_SET EXERCISE_
Reproduce every line below, requests included, and shift each coordinate in the answers by adding 49 to both of its numbers.

_DATA FOR THE TASK_
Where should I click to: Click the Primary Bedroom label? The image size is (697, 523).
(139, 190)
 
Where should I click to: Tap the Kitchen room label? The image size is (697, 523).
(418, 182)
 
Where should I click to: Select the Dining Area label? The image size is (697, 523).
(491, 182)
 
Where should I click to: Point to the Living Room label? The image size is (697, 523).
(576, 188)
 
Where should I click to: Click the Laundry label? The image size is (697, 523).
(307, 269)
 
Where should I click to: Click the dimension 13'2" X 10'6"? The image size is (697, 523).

_THE REPLY_
Where should I click to: Click the Primary Bedroom label? The image size is (697, 523).
(188, 239)
 
Where should I click to: Tap the Kitchen room label? The image size is (697, 523).
(467, 231)
 
Where should I click to: Select the Dining Area label? The image size is (697, 523).
(540, 231)
 
Where should I click to: Point to the Living Room label? The image size is (697, 523).
(625, 237)
 
Where should I click to: Click the Laundry label? The image size is (697, 523).
(356, 318)
 
Where should I click to: Click the dimension 13'2" X 10'6"? The image size is (697, 523).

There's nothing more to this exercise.